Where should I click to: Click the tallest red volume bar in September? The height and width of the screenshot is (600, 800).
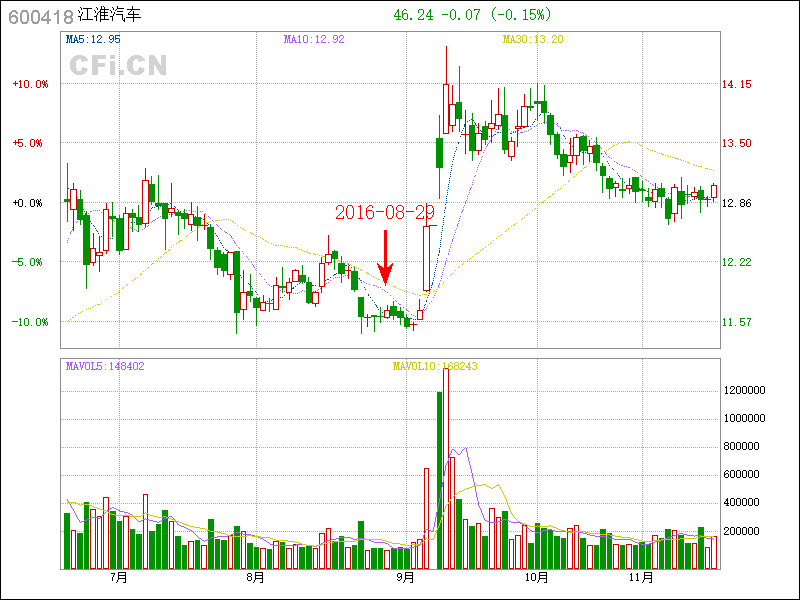[446, 470]
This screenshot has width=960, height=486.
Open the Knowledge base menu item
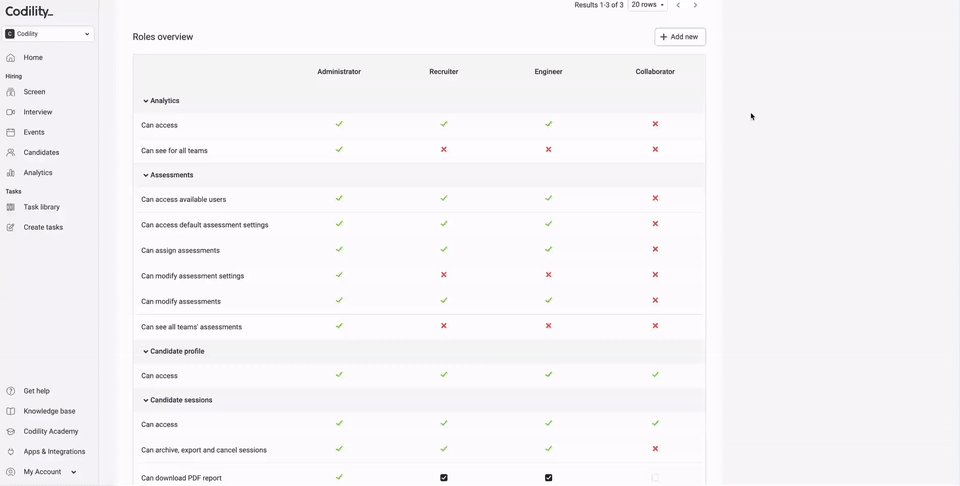[49, 411]
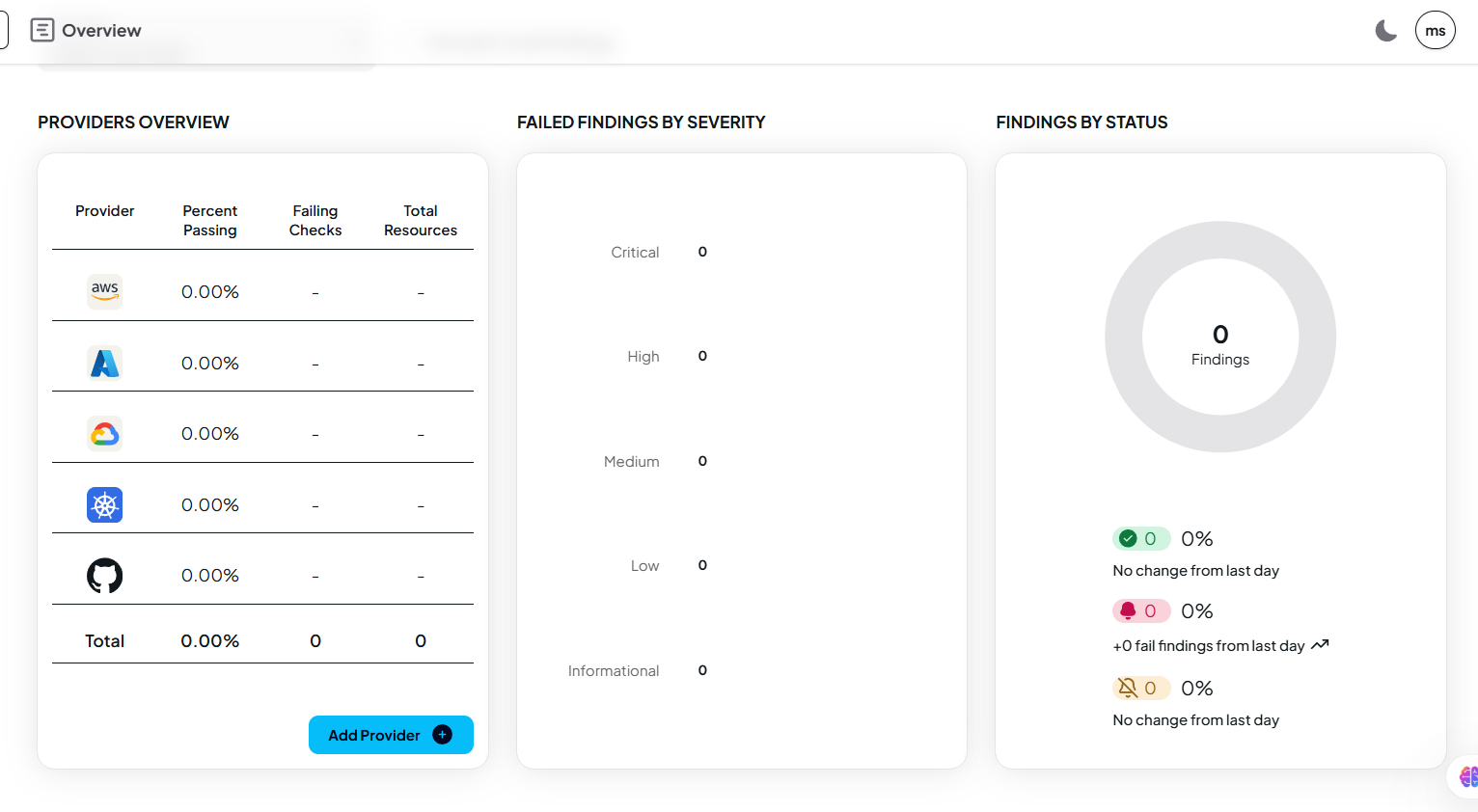Click the AWS provider icon

[x=104, y=291]
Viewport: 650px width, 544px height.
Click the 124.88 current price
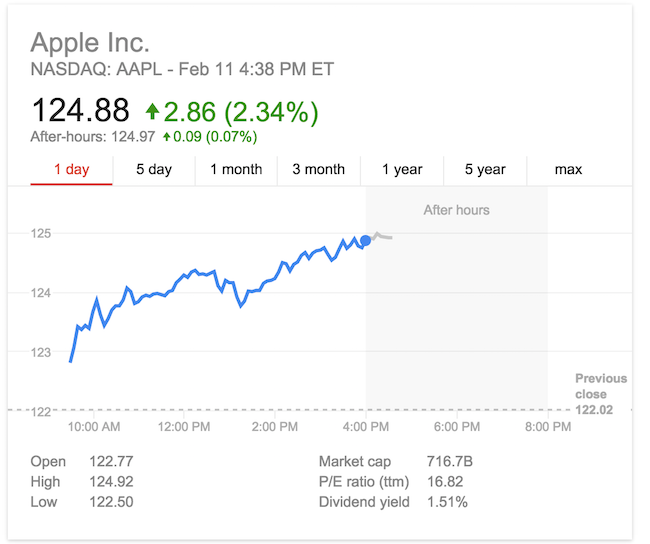(80, 110)
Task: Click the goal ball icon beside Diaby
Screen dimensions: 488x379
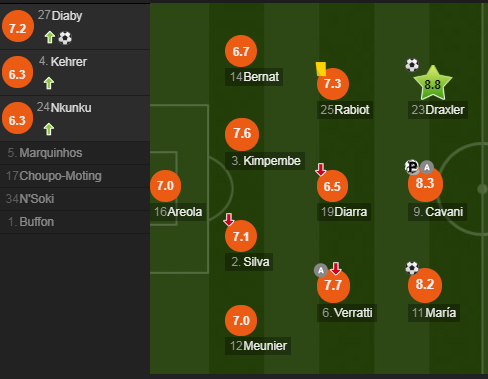Action: coord(65,38)
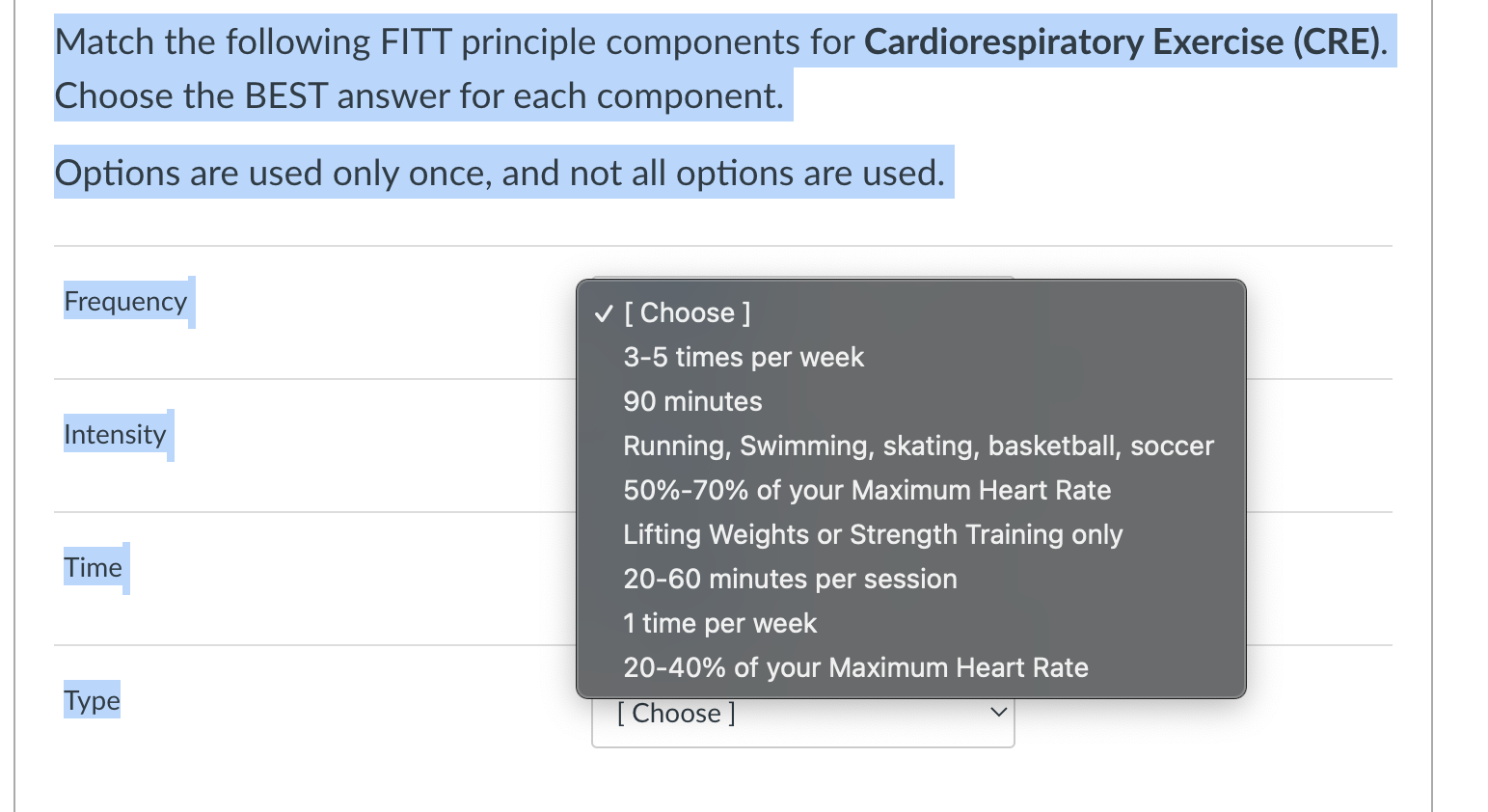The image size is (1488, 812).
Task: Select the "1 time per week" option
Action: pyautogui.click(x=719, y=623)
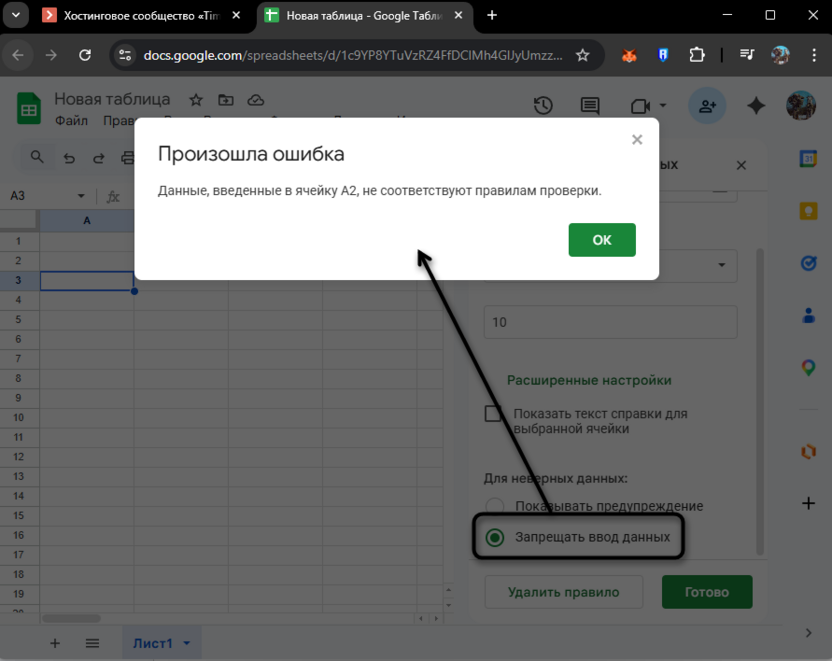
# # # #
• **Activity**
What is needed is an exact copy of all the entries above, minus the pictures.

• **Result of this exercise**
Where should I click to: Click the tallest red volume bar in September? The height and width of the screenshot is (600, 800).
[446, 470]
This screenshot has width=960, height=486.
Open the Knowledge base menu item
[49, 411]
Click the AWS provider icon

[x=104, y=291]
Viewport: 650px width, 544px height.
Click the 124.88 current price
(80, 110)
Task: Click the goal ball icon beside Diaby
Screen dimensions: 488x379
Action: coord(65,38)
The image size is (1488, 812).
Task: Select the "1 time per week" option
Action: pyautogui.click(x=719, y=623)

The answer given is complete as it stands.